Assigned task –
Continue the article on fertility tourism from where it stops.

Fertility Tourism is on the Rise

Due to the high cost of fertility treatment in the United States, more and more women are choosing to go abroad for treatments such as IVF, egg donation, and gestational surrogacy.  Unfortunately, fertility treatment in the U.S. can be very expensive and it is not covered by most patients’ insurance plans. Fertility treatment can be cost prohibitive for many patients who are struggling to conceive.

Many couples are now travelling to countries such as the Czech Republic, Greece, Brazil, Spain, and India to seek the treatment they need to have a child.  Many of the fertility centers in these countries have developed “all-inclusive” treatment packages to attract patients from all over the world.  An IVF cycle in some of these countries may cost a patient half of what they would pay in the U.S., including their travel expenses.

While fertility tourism does provide a more affordable option for patients, I always caution patients to make sure they do their research before committing to any of these treatment packages.  Many foreign countries do not have the same strict governmental regulations and oversight on fertility treatment as in the U.S.  For instance, in the United States, the Food and Drug Administration strictly regulates human reproductive tissue, such as donated eggs and sperm.  This means that prior to giving eggs and sperm, donors in the U.S. must undergo an extensive evaluation to make sure they do not have any risk factors that would increase their chances of transmitting a communicable disease.  In addition, the donors undergo extensive medical testing for infectious diseases to make sure they are free of HIV, Hepatitis B and C, syphilis, etc.  In other countries, this type of evaluation may be absent or limited.

Supplied information –
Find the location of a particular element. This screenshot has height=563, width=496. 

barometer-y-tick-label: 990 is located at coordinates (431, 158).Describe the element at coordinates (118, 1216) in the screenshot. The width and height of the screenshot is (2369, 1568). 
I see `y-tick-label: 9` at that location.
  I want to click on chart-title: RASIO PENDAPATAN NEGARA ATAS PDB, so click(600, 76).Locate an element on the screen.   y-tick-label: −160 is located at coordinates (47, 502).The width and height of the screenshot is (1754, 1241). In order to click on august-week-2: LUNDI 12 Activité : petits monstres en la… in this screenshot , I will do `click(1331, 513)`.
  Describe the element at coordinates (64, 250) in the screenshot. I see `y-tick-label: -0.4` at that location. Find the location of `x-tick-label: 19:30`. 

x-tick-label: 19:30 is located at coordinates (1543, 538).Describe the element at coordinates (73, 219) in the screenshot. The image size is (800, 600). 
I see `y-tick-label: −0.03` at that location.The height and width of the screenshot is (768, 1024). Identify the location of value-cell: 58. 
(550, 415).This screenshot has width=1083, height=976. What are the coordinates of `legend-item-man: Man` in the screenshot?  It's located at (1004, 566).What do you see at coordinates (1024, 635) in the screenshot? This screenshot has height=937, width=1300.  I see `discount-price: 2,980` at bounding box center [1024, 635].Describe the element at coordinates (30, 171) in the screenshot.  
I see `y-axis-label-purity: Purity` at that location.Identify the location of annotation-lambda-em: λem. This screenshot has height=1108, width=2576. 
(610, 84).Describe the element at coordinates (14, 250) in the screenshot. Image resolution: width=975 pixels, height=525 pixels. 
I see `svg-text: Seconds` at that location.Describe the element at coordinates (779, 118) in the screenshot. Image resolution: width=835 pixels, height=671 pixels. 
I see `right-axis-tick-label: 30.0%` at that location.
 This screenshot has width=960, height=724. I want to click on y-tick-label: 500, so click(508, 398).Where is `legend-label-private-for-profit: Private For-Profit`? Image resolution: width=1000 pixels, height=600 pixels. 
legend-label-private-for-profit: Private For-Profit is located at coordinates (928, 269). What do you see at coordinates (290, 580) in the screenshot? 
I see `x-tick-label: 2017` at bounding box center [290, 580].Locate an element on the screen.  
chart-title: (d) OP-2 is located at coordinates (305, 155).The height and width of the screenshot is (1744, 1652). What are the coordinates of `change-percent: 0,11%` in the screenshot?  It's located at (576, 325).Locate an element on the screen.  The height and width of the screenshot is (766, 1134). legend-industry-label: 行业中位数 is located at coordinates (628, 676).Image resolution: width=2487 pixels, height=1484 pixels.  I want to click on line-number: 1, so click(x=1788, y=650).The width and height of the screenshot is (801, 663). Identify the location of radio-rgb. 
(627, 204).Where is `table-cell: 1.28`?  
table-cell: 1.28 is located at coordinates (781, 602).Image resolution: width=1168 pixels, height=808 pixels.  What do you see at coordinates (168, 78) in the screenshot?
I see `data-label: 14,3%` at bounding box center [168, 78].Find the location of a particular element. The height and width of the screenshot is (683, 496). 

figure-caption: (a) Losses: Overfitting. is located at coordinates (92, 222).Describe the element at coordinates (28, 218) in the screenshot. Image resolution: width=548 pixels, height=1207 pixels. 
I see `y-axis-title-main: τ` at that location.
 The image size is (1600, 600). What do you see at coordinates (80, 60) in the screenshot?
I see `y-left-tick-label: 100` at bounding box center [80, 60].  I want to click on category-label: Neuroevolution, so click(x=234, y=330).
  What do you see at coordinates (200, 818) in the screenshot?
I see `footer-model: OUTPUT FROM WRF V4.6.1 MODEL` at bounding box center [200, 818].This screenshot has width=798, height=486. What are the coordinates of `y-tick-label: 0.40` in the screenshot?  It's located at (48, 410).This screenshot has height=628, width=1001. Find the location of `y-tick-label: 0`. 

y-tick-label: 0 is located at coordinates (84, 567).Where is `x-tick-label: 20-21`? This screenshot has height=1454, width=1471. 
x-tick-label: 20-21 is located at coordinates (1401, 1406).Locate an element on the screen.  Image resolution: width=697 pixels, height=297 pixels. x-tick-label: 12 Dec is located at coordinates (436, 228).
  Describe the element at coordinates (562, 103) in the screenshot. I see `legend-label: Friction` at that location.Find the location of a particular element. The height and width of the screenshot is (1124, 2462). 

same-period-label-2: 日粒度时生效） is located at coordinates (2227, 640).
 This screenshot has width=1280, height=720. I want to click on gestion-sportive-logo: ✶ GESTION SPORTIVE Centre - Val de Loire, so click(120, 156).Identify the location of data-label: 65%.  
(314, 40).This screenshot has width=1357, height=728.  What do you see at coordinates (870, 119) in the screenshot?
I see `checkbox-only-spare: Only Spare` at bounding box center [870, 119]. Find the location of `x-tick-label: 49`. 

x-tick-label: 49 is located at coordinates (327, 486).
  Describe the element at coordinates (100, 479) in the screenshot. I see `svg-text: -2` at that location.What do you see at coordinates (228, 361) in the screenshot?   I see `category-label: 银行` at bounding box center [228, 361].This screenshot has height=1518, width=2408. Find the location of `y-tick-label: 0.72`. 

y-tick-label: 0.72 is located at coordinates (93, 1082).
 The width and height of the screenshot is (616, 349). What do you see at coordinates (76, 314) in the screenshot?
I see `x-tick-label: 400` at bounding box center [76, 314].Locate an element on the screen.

Answer section –
For patients undergoing IVF in outside countries, it’s important to find out what types of medications are used, what the oversight on medication manufacturing is, to what standards the clinic and operating rooms are maintained, what type of technology is being used to to create and freeze embryos, etc.  Many fertility centers in outside countries will provide outstanding care.  It’s just important to do your homework to find the best centers, so that you get the best treatment.

In my opinion, what the surge in fertility tourism tells us is that something needs to change in the U.S. to make fertility treatment accessible to all patients.  Fertility treatments should not be considered elective procedures.  Infertility is a true medical condition and should be treated that way. Hopefully, legislation to mandate fertility coverage will be passed in more states in the near future.